## begin Excerpt provided

Jump to content

Connect SuperML | Leeroopedia MCP: Equip your AI agents with best practices, code verification, and debugging knowledge. Powered by Leeroo — building Organizational Superintelligence. Contact us at founders@leeroo.com.

Principle:Langfuse Langfuse Trace and Observation Event Generation

From Leeroopedia
Knowledge Sources
Domains Observability, Ingestion, OpenTelemetry, Deduplication
Last Updated 2026-02-14 00:00 GMT

Overview

Trace and Observation Event Generation is the principle of converting OpenTelemetry ResourceSpans into Langfuse IngestionEvent records by splitting each span into a trace-create event and an observation event, while deduplicating redundant shallow traces across batches.

Description

In the Langfuse data model, every OTel span produces two events:

  1. A trace-create event that ensures a parent trace exists for the span.
  2. An observation event (generation-create, span-create, tool-create, etc.) that captures the actual span data.

However, not every span should generate a full trace-create event. The system distinguishes between three categories of trace events:

  • Root span trace: When a span has no parent (or is explicitly marked as root via langfuse.internal.as_root), a full trace event is generated containing name, metadata, userId, sessionId, tags, input/output, and all other trace-level properties.
  • Trace-update span: When a non-root span carries trace-level attributes (e.g., langfuse.trace.name, user.id, session.id, langfuse.trace.tags, or any langfuse.trace.metadata.* key), a full trace event is generated to propagate these updates.
  • Shallow trace: When a non-root span without trace-level attributes references a trace ID that has not been seen in the current batch, a minimal trace event is generated containing only { id, timestamp, environment }. This ensures the trace exists but avoids overwriting existing trace data.

Deduplication is critical because multiple spans within the same trace produce trace-create events, and in high-throughput scenarios the same trace ID may appear across multiple ingestion batches within a short time window. The system uses two deduplication mechanisms:

  1. Redis-based cross-batch deduplication: On initialization, the processor queries Redis for each unique trace ID using SET NX with a 600-second TTL (langfuse:project:{projectId}:trace:{traceId}:seen). If the key already existed (the trace was seen in a recent batch), the trace ID is added to the "seen" set, suppressing shallow trace creation for that ID.
  1. Intra-batch shallow trace filtering: After all events are generated, the filterRedundantShallowTraces() method performs an O(n) pass to identify trace IDs where both shallow and full trace events exist. Shallow events for such trace IDs are removed, keeping only the full trace.

Usage

Apply this principle when:

  • Converting tree-structured OTel trace data into flat event streams for a trace store.
  • Each span in the tree needs to ensure its parent trace exists without overwriting richer trace data from other spans.

## end Excerpt provided
## begin Data shown

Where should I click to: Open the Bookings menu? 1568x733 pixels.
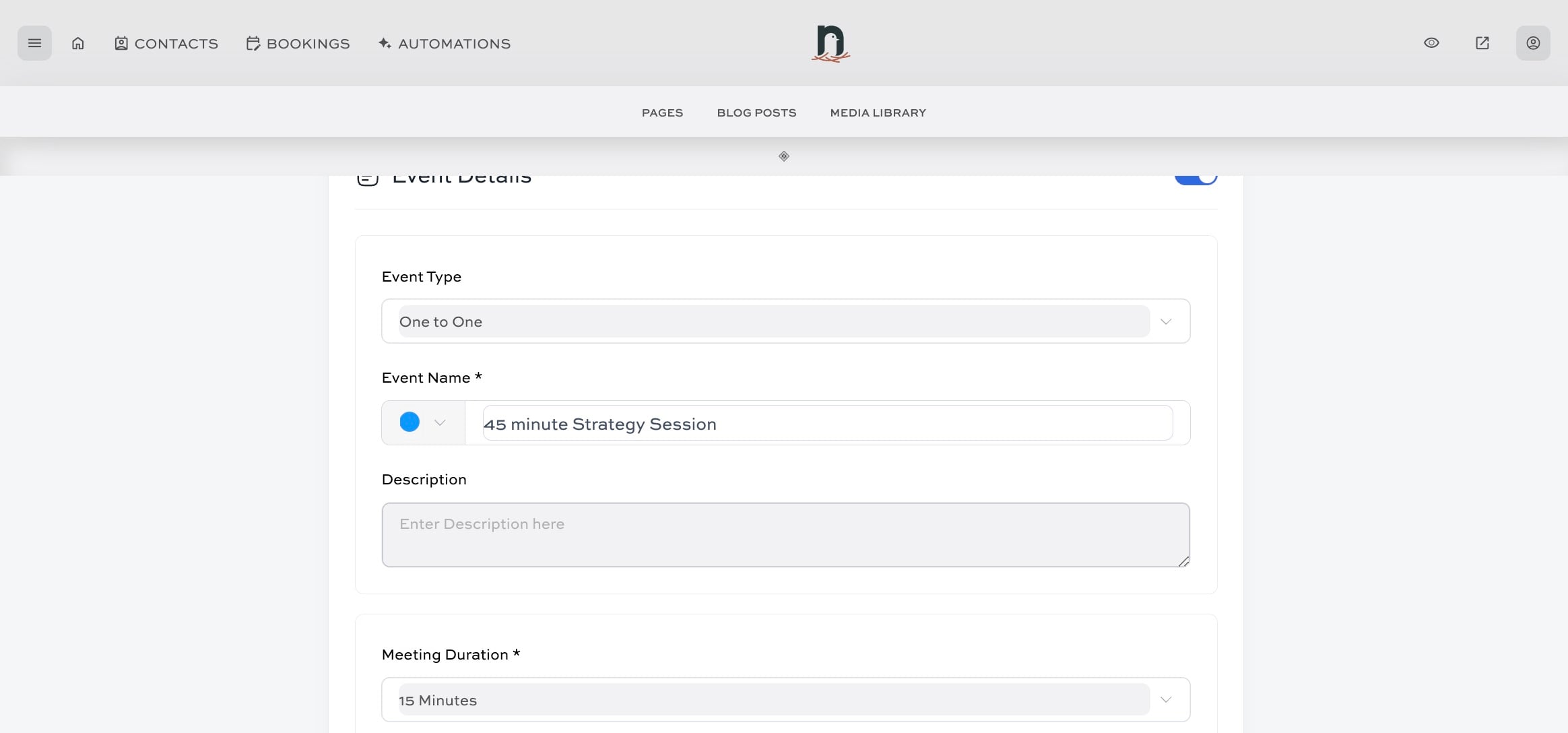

## end Data shown

Exercises:
1. List every trace-level attribute that the Langfuse event generation page gives as an example in its description of a trace-update span.
2. Carry the Langfuse event generation page forward from the point where it stops.

Answers below:
1.
- langfuse.trace.name
- user.id
- session.id
- langfuse.trace.tags
- any langfuse.trace.metadata.* key

2.
  • Batched ingestion means the same trace ID can appear in multiple processing runs.
  • Minimizing unnecessary writes to the database while ensuring trace consistency.

Theoretical Basis

PROCESS RESOURCE SPANS
    |
    v
INITIALIZE (lazy, on first call):
    For each unique traceId in all resourceSpans:
        Redis SET NX "langfuse:project:{projectId}:trace:{traceId}:seen" "1" EX 600
        If key already existed -> add traceId to seenTraces set
    |
    v
FOR EACH ResourceSpan:
  FOR EACH ScopeSpan:
    Detect isLangfuseSDKSpans (scope.name starts with "langfuse-sdk")
    FOR EACH Span:
        |
        v
      EXTRACT: traceId, parentSpanId, attributes, startTime, endTime
        |
        v
      DETERMINE: isRootSpan = (no parentSpanId OR langfuse.internal.as_root == "true")
      DETERMINE: hasTraceUpdates = (any trace-level attributes present)
        |
        v
      TRACE EVENT DECISION:
        IF isRootSpan OR hasTraceUpdates OR traceId NOT in seenTraces:
            |
            |--- isRootSpan -> FULL TRACE EVENT
            |    (name, metadata, userId, sessionId, tags, input, output,
            |     version, release, public, environment)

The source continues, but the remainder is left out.